A good night of sleep! Hooray! The boys seem to be getting accustomed to the time change, which is a relief. I honestly didn’t know how long this would take, but I was prepared for the worst. And, since we have been walking so much, for the first time in their lives, I’ve been waking them up rather than the other way around. Any bets on how long that will last?
Once we rolled out of bed, and had an espresso and some breakfast, we got ready to catch a bus down to the Via Appia (Appian Way) to the Catacombs San Callisto. So far our experience getting on the bus has been interesting to say the least. Usually, it has consisted of me looking up where we want to go in Google Maps, finding multiple bus route options, and then us sprinting to various stops only to see the bus we need driving away as we approach. Finally, we pick a stop to stand at and then grumble for 15 minutes or so while our boys probably wonder how their parents lost their minds. Then the bus arrives.
Once on the bus, they are very efficient and get us quickly where we need to go, however, there isn’t any indication of what the next stop is. Somehow, it seems like everyone else has some sort of homing pigeon sense of where they are because they will casually press the stop button and get off when they need to. Then there’s me, looking like a lunatic, hunching over at each stop to see the name of it out the window so I can count how many we have left.
The bus ride down to the catacombs was nice and took us outside of the city center for the first time. We passed through the Aurelian Walls and onto the Via Appia. It is one of the first paved roads built by the Romans to move military supplies and is also famous for being the road along which Sparticus’ army was crucified after their failed revolt. There are walls on each side and the road is narrow, without sidewalks. When we got off the bus, it was like the feeling in that scene from Indiana Jones where the big boulder is rolling after him and he had to find a gap in the wall to dodge it, except in this case the boulders were cars, hurtling toward us down this narrow walled, ancient road. Thankfully we found our gap in the wall and it opened us up onto beautiful countryside with rolling hills and towering pines.
We purchased tickets and began our tour of the catacombs. The particular set we went to were started in the 3rd century as a place to bury Christians instead of in pagan cemeteries. Numerous Popes and early Christian martyrs were buried in there and while we only toured a small portion, they apparently stretch for for like 20 km and at one point around half a million Christians were buried there.
Going down into them was a surreal experience. The hallways are narrow but tall, stretching up two or three stories, and the walls are lined with sepulchers, the small slots carved into the walls of rock where remains of the dead were laid. The air was cool and dry as we meandered through the dark galleries of graves looking at early Christian symbols carved into the rock and admiring frescoes of the last supper and the good shepherd adorning the graves. At each turn, there were paths, not part of the tour, that you could look down gazing at the sepulcher lined walls fading away into the darkness. My favorite part, however, was after our tour guide finished a particular stop on the tour and as everyone stood in silence taking in the scene, Silas yelled, “Yay! He’s done talking!” That’s my boy.

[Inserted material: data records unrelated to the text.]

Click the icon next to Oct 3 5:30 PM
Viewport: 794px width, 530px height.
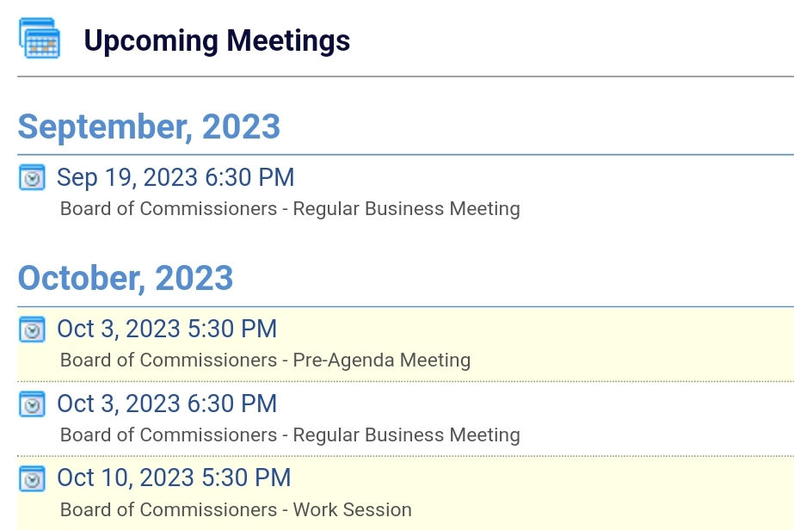32,329
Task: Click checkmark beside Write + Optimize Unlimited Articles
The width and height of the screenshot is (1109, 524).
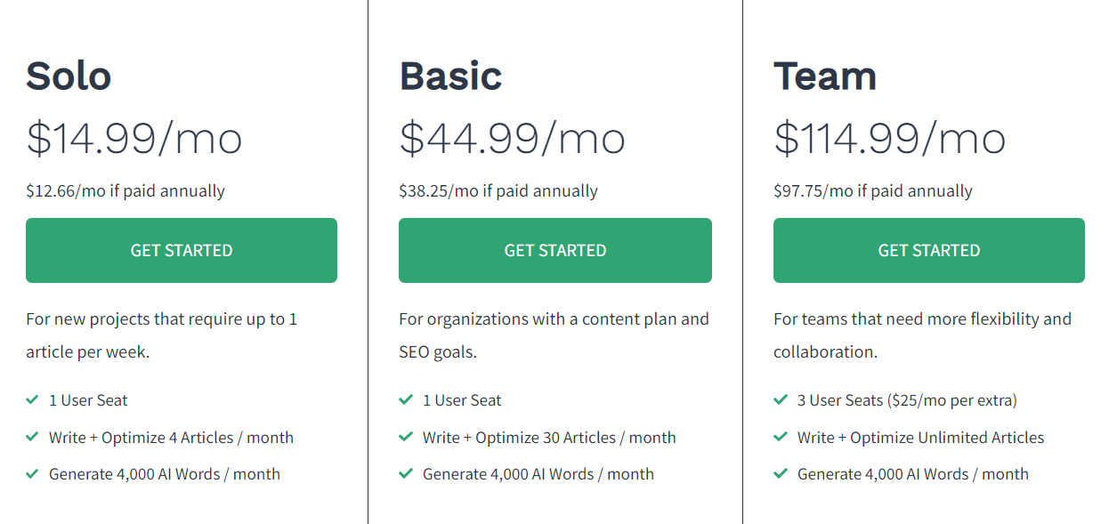Action: click(781, 437)

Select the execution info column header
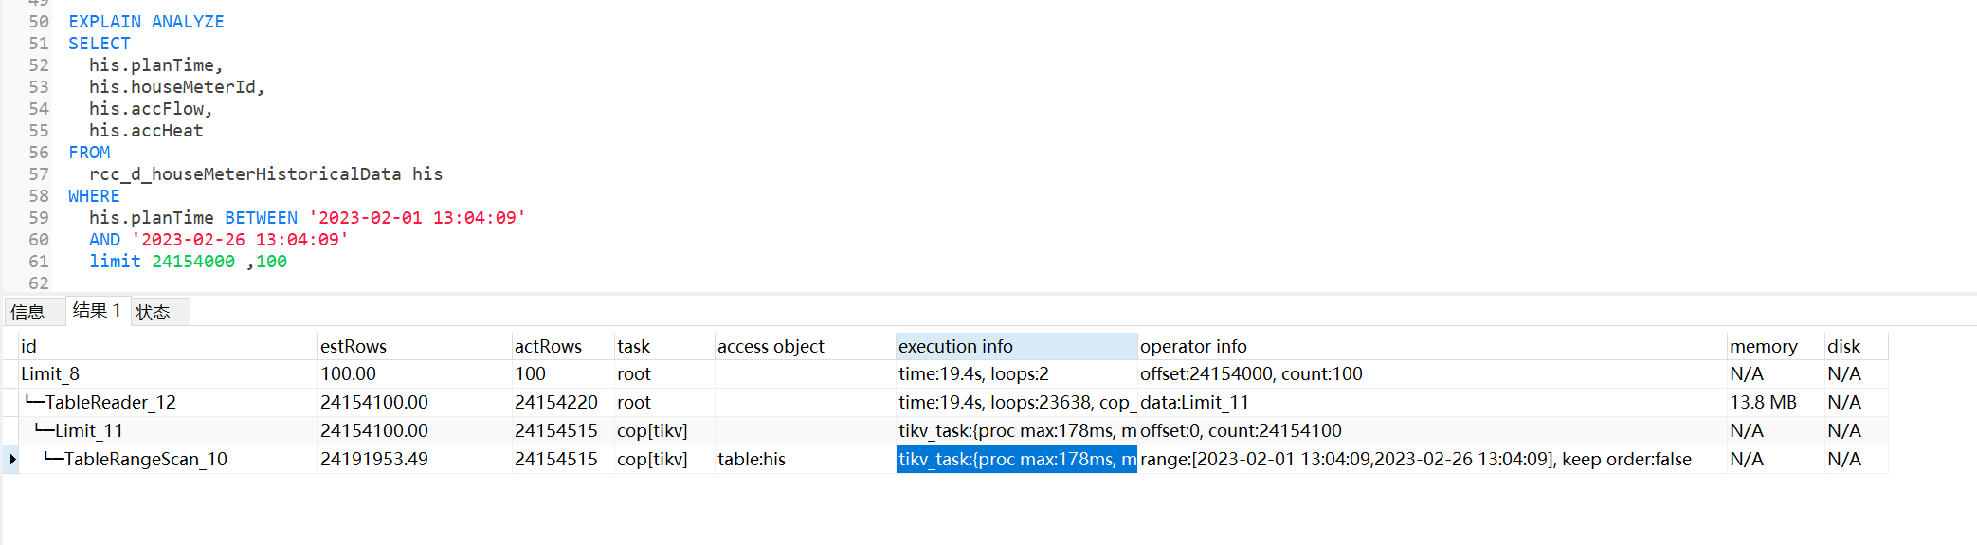[x=955, y=347]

Once again, as I spoke about in my last post, being present in such a hallowed place stirred the emotions. Many of the people once buried there lived in a time and place where Christianity was not accepted and many of them paid the ultimate price for their faith. I am fortunate to not live as a Christian under those circumstances.
One thing our guide mentioned that stuck with me was after the dead were laid to rest in the catacombs, their families would still descend to visit their remains while they mourned, and they would bring bread and wine to take communion. They did this in light of John 11:25-26 where Jesus describes himself, after raising Lazarus from the dead, as the resurrection and the life. He is the one who connects the living to the dead, the dead to the living, and brings the dead back to life. By taking the symbolic body of Christ in bread and the blood of Christ in wine, it was the closest connection they could make while still living, with their passed loved one now living in new life.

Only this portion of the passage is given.